Let's begin with the basics of Ashtanga Yoga: breath, gaze, movement, and observation. We'll build surya namasakara (sun salutations) from the ground up, then lie on our backs for a moment of observation and connection to our breathing, all leading into a nice savasana.

Yoga

Level 1 30 mins

Building on the sun salutations we learned in our first class, let's ease into downward facing dog. Next, we'll practice standing poses like triangle and extended side angle before coming down to the mat for bridge pose and savasana. Props Suggested: A block.

Yoga

Level 1 30 mins

Now that you're getting more comfortable with the flow, we'll add a standing sequence that includes balancing in tree pose. Keep your focus and your breathing steady then enjoy unwinding with a seated forward fold and twists. Props Suggested: A block and a strap.

Yoga

Level 1 30 mins

This time we'll add another layer to our surya namaskara sequence by adding in seated poses to provide further grounding.

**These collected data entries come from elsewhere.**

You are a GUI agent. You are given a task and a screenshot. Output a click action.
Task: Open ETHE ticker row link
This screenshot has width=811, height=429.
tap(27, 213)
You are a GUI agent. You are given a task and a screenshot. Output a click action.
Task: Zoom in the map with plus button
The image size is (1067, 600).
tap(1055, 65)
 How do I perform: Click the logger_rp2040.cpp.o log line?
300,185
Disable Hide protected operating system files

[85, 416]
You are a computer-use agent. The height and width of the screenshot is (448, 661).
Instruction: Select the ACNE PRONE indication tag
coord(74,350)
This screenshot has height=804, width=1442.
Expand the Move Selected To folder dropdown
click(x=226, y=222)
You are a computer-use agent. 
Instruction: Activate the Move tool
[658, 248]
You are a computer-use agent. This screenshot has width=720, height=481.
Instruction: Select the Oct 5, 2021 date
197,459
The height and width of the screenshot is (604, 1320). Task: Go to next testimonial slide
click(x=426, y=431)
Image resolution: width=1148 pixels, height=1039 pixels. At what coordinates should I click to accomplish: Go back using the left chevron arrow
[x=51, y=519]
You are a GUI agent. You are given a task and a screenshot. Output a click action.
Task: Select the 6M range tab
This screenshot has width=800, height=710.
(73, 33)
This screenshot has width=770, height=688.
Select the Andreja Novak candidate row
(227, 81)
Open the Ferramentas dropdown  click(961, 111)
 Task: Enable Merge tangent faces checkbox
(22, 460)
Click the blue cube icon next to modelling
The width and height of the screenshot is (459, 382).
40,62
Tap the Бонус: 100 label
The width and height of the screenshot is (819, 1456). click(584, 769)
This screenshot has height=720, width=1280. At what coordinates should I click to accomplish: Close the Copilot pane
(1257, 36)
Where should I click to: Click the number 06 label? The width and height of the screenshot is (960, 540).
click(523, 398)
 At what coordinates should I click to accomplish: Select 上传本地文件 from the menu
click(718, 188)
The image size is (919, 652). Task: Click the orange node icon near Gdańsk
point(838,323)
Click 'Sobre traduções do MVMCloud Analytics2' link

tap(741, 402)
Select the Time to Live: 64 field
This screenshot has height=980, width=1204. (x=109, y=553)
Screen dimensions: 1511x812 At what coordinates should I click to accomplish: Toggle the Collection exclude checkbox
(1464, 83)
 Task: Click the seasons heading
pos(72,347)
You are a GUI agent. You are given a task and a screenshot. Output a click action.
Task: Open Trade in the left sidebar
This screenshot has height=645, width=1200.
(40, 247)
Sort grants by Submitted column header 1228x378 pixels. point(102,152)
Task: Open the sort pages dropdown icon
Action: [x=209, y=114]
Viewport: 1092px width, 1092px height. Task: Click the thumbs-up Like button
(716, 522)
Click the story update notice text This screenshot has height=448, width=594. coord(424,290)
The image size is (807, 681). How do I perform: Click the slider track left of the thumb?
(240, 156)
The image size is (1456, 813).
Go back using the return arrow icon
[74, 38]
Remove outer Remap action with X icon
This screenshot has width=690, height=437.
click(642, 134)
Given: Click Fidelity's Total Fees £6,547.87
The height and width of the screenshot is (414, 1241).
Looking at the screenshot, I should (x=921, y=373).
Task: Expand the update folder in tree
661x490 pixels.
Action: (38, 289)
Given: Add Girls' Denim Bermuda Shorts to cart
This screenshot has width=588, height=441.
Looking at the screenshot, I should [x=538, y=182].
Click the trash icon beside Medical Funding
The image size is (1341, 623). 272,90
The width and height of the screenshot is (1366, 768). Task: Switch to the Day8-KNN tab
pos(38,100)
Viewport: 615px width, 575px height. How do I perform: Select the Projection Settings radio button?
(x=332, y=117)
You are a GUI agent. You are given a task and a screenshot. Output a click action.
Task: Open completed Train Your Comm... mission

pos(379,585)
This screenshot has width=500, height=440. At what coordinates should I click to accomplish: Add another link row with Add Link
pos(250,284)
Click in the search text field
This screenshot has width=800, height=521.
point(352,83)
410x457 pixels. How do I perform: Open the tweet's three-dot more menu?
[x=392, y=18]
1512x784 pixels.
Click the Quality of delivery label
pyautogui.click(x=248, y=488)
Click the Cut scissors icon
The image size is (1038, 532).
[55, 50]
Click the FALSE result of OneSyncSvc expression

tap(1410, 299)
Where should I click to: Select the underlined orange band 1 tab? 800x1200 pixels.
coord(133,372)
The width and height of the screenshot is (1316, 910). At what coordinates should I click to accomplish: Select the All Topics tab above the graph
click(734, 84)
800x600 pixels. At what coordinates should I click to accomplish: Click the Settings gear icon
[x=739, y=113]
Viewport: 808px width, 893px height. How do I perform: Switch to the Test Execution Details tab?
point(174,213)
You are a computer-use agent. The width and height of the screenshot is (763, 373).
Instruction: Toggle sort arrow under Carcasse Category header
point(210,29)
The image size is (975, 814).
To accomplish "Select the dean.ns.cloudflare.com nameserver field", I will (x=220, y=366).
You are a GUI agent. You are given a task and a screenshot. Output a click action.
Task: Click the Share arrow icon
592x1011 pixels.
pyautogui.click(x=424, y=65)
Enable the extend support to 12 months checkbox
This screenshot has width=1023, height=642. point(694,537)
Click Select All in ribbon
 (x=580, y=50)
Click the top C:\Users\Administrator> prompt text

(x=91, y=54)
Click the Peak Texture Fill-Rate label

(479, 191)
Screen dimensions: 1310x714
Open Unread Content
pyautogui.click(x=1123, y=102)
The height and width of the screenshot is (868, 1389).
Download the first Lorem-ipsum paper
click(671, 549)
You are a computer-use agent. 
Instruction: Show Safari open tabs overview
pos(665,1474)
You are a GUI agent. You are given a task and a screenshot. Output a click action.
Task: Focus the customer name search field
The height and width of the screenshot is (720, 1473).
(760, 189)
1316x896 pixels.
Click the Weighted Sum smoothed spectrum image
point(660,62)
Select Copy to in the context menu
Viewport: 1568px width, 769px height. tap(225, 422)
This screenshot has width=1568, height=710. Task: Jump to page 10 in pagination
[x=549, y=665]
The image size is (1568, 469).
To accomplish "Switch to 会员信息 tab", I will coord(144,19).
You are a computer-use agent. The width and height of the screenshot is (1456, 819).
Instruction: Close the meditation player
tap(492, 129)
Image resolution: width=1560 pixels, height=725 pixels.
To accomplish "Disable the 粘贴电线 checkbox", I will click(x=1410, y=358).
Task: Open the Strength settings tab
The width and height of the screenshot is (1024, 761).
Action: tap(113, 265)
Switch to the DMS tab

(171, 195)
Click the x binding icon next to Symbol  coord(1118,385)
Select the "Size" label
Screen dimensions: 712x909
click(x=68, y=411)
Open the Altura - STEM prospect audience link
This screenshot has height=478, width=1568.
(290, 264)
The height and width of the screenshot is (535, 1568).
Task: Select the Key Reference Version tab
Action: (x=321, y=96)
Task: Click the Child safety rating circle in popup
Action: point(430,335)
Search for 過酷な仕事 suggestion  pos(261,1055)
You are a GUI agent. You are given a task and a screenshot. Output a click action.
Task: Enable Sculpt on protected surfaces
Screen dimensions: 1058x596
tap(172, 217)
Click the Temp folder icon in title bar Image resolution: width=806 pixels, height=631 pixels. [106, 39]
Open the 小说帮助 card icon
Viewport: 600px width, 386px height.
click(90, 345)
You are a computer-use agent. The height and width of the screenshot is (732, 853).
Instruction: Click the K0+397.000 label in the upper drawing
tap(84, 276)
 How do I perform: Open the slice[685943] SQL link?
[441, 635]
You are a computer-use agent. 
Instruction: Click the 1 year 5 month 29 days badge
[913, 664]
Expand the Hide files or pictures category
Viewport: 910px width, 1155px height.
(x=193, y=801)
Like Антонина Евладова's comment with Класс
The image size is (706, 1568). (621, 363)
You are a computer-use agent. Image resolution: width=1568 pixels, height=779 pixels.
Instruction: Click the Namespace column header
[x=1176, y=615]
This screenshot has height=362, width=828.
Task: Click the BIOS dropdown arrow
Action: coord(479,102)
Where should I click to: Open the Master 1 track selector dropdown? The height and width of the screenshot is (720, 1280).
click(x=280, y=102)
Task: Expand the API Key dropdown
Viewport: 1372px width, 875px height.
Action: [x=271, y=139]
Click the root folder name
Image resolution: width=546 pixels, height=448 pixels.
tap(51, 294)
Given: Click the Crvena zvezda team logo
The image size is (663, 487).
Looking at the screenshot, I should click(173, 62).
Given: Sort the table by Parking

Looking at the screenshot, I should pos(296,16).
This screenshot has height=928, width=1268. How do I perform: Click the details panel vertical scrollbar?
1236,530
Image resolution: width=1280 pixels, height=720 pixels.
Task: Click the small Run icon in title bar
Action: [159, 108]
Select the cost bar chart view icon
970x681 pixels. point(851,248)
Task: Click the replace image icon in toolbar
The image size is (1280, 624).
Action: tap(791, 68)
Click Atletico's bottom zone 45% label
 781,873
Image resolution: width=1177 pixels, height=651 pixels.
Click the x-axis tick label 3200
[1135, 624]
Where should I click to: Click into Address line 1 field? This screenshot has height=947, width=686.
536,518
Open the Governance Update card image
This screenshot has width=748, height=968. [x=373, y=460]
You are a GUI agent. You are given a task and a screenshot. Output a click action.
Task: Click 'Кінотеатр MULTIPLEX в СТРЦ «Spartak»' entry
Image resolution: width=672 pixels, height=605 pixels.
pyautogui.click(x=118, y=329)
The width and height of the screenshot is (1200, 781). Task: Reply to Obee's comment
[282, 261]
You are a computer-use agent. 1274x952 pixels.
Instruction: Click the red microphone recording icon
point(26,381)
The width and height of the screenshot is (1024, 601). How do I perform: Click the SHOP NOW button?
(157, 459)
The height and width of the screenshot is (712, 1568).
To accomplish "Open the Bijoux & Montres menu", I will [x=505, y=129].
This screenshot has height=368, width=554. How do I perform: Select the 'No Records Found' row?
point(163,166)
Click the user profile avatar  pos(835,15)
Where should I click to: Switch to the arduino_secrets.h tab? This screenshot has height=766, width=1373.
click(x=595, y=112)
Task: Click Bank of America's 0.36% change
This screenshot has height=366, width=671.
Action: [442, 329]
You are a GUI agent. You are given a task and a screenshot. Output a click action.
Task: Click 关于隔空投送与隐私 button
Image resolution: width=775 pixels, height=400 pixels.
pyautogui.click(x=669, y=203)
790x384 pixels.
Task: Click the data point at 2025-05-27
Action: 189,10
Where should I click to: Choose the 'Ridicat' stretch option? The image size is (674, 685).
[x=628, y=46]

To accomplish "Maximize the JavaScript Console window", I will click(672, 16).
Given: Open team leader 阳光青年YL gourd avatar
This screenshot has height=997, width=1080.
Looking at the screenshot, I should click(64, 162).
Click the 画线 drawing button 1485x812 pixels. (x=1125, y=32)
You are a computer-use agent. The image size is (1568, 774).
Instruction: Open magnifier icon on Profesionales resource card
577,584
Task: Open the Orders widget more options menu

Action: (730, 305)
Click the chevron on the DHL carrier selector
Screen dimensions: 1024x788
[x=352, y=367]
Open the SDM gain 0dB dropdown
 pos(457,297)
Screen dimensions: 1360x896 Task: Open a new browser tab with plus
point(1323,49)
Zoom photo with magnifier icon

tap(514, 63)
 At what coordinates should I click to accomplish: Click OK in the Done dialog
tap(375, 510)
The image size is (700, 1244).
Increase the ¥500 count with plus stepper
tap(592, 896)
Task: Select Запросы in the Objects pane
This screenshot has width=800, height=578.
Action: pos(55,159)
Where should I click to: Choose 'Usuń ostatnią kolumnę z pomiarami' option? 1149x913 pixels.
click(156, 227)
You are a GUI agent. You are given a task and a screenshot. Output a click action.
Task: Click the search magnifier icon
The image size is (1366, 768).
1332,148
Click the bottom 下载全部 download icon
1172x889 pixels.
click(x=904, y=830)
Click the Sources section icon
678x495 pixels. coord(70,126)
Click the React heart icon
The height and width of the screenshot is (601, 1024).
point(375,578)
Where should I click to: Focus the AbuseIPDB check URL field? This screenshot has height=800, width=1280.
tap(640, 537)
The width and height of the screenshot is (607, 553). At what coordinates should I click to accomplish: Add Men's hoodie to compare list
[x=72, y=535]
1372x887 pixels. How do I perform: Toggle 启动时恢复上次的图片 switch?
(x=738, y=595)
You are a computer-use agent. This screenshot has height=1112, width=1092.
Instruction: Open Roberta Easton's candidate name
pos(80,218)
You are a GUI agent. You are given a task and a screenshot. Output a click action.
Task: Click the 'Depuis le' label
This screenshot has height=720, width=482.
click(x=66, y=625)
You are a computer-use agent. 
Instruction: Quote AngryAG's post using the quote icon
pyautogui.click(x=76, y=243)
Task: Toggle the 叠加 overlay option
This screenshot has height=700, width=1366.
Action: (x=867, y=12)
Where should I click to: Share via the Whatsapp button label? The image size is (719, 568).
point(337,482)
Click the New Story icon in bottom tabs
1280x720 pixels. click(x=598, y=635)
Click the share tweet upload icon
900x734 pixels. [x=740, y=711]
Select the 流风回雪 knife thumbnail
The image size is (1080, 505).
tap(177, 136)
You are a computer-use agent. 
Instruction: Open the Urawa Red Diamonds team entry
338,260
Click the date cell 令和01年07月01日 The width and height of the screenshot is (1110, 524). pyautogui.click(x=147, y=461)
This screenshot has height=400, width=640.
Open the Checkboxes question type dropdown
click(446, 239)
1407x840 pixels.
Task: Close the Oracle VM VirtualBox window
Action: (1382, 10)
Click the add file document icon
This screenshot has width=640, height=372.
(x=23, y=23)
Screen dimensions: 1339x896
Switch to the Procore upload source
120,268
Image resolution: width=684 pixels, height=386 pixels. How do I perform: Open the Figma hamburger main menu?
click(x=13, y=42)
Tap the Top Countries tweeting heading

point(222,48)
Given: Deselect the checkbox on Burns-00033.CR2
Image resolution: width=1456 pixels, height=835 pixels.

Flow steadily through these now-familiar postures before coming down to the mat for seated forward bends and the hip opener, cobbler's pose.

Yoga

Level 1 45 mins

Our final class is slightly longer, incorporating everything you've learned to build one consistent practice that can be repeated on a regular basis. Flow through surya namaskara to warm yourself up for triangle, extended side angle, and tree pose. Then, come down to the mat for staff pose, a seated twist, navasana, cobbler's pose, bridge, and a well-earned savasana.